A reunião realizada na Seed, em Curitiba, foi motivada pela visita do professor Kenichi Sakai, supervisor educacional do Departamento de Política Educacional da Secretaria de Educação de Toyohashi, que permaneceu no Paraná entre setembro e início de dezembro. Ele visitou cidades como Curitiba, Londrina, Maringá e Paranavaí (cidade-irmã de Toyohashi), com o objetivo de avaliar a questão de adaptação nas escolas brasileiras das crianças que voltaram do Japão com a família.
Durante o encontro, Sakai apresentou um resumo de sua visita e sugestões para o sistema de apoio aos ex-alunos do Japão. Segundo o presidente da ABD, Teichum Hiramatsu, a notícia e preocupação que o governo japonês tem é que esses alunos têm encontrado muitas dificuldades de adaptação em escolas brasileiras por não conhecerem bem o português.
O professor Luiz M. S. Gardenal, diretor do Departamento de Letras Estrangeiras da UFPR e coordenador do Núcleo, as ações deverão ser realizadas em quatro frentes: reforço das aulas (conteúdo curricular) em língua japonesa; ensino/reforço da língua portuguesa; assistência psicológica à criança e à família; criação de espaço de convivência para as crianças nos moldes dos existentes no Japão, para que possam matar a saudade.
"A intenção, futuramente, é que antes da família sair do Japão já seja iniciado um trabalho de readaptação ao Brasil", detalhou o professor. Segundo ele, o Núcleo contará com uma espécie de subsede em Paranavaí (Noroeste), com a presença de alguns profissionais. Aquele município é cidade-irmã de Toyohashi e no passado viu muitos de seus moradores rumarem para o Japão, em busca de novas oportunidades. Agora Paranavaí vem recebendo de volta seus filhos, que encontram dificuldades para se readaptar.
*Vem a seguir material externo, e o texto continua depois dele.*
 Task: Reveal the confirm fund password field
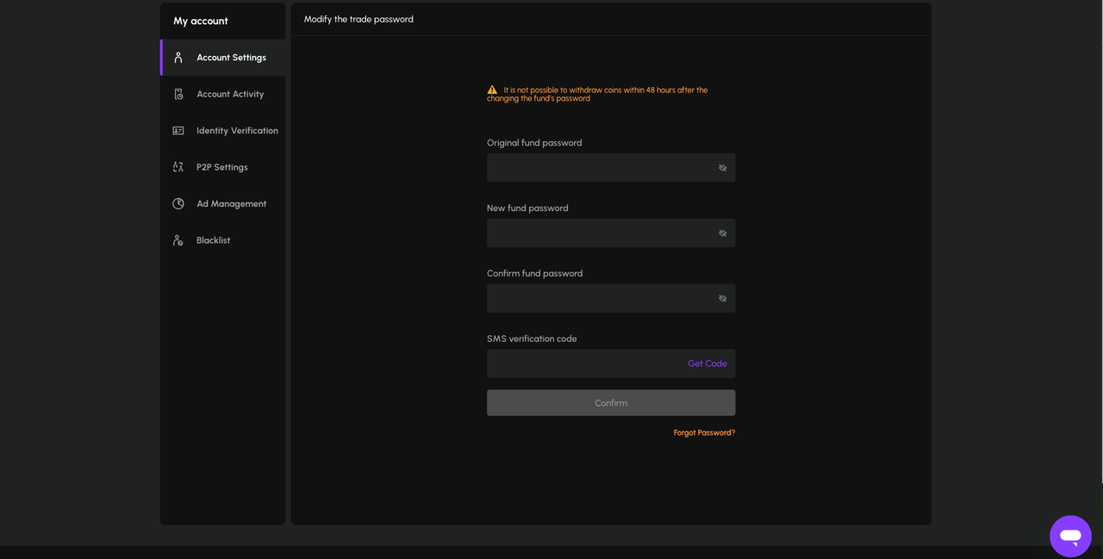click(x=723, y=299)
De acordo com a professora de Língua Portuguesa e técnica-pedagógica da Coordenadoria de Gestão Escolar da Seed, Rosineide Fréz, a preocupação, tanto do governo japonês quanto do governo paranaense, é dar atendimento aos filhos de famílias que imigram de um país para o outro. A professora informou que a Seed realizou uma pesquisa por amostragem em 450 escolas estaduais de várias regiões do Estado, apurando que em 65 delas há alunos que vieram do Japão nos últimos anos.